Dans Antigone Sr. comme dans (M)imosa (FTA, 2012) — deux des huit pièces composant la série Twenty Looks or Paris is Burning at The Judson Church —, l’iconoclaste New-Yorkais utilise le métissage des écritures pour questionner la danse, l’identité sexuelle et le pouvoir dominant. Comme un tour de grande roue qui déboussole et élargit notre vision de l’art.

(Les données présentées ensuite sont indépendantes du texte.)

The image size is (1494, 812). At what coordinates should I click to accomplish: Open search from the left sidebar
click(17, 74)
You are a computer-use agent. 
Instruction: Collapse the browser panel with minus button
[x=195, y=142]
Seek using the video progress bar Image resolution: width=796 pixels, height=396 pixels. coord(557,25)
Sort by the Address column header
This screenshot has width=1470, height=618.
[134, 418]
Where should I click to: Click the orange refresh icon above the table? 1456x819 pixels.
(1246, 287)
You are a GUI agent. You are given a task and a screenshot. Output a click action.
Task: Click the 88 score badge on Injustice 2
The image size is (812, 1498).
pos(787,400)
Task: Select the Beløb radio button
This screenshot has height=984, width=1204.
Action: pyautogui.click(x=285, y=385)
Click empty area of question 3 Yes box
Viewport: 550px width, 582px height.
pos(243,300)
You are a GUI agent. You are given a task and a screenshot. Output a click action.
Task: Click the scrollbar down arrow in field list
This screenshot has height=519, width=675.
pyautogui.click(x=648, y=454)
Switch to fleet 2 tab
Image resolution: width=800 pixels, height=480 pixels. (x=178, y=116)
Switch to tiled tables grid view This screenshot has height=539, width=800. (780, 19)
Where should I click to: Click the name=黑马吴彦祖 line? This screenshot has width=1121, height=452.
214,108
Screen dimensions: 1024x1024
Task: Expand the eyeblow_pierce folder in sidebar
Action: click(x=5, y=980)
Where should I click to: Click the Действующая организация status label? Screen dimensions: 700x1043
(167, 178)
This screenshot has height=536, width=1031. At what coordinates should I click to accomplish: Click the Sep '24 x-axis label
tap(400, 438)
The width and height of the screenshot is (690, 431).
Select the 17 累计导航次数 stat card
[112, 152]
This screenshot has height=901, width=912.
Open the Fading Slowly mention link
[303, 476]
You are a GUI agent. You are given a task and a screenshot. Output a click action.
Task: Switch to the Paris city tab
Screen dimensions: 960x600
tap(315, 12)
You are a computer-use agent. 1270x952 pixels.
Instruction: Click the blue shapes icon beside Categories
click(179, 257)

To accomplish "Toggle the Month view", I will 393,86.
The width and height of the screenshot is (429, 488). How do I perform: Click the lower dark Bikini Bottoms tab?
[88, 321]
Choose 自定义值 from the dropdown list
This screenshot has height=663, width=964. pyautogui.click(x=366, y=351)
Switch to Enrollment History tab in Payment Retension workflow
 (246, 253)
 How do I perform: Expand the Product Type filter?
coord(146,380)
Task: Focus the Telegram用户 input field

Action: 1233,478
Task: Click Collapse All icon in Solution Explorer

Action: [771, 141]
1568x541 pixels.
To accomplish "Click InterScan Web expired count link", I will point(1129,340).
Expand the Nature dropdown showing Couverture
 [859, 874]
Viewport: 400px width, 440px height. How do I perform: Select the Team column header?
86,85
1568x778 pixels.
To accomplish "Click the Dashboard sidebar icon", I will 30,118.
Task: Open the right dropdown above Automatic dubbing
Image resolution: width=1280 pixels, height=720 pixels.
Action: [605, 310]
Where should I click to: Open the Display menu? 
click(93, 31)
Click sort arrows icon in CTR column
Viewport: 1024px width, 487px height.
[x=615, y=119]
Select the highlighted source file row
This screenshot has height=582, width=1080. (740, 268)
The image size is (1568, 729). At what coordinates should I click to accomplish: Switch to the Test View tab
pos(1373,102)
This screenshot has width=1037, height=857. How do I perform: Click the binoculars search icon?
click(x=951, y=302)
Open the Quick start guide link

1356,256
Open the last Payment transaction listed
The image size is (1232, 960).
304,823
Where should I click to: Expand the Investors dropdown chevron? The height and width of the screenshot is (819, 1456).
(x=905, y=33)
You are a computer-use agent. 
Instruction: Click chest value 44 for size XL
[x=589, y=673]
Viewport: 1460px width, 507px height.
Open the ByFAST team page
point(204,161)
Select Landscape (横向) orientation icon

Le chorégraphe-interprète new-yorkais Trajal Harrell pourrait être aux formes scéniques contemporaines ce que fut Martha Graham à la danse moderne des années 1920. Commissaire d’une édition d’un festival du Danspace Project, rédacteur en chef du Movement Research Performance Journal pendant cinq ans, reconnu en Europe comme en Amérique du Nord, il a récemment été invité à créer une œuvre in situ au MoMA et il est l’un des rares Américains à tenir le haut du pavé de la danse savante. Interrogeant dans ses œuvres les fondements esthétiques et politiques de la danse postmoderne à laquelle il a été formé, il se demande, en 2001, ce qui se serait produit si un adepte du voguing, né dans le Harlem homosexuel et transsexuel des années 1960, s’était rendu à Greenwich Village, où les membres de la Judson Church développaient la danse postmoderne.

De problématique formelle dans ses premières œuvres, ce questionnement devient le thème de la série Twenty Looks or Paris is Burning at The Judson Church qu’il inaugure en 2009 avec la version (S), « small » et qu’il achèvera peut-être avec le catalogue (XL). Entre ces deux versions, il y a eu six autres formats, dont Antigone Jr., duo entre l’héroïne et sa sœur Ismène, et Antigone Sr., qui, comme l’extravagante (M)imosa présentée au FTA en 2012, a reçu le prix Bessie de la meilleure production.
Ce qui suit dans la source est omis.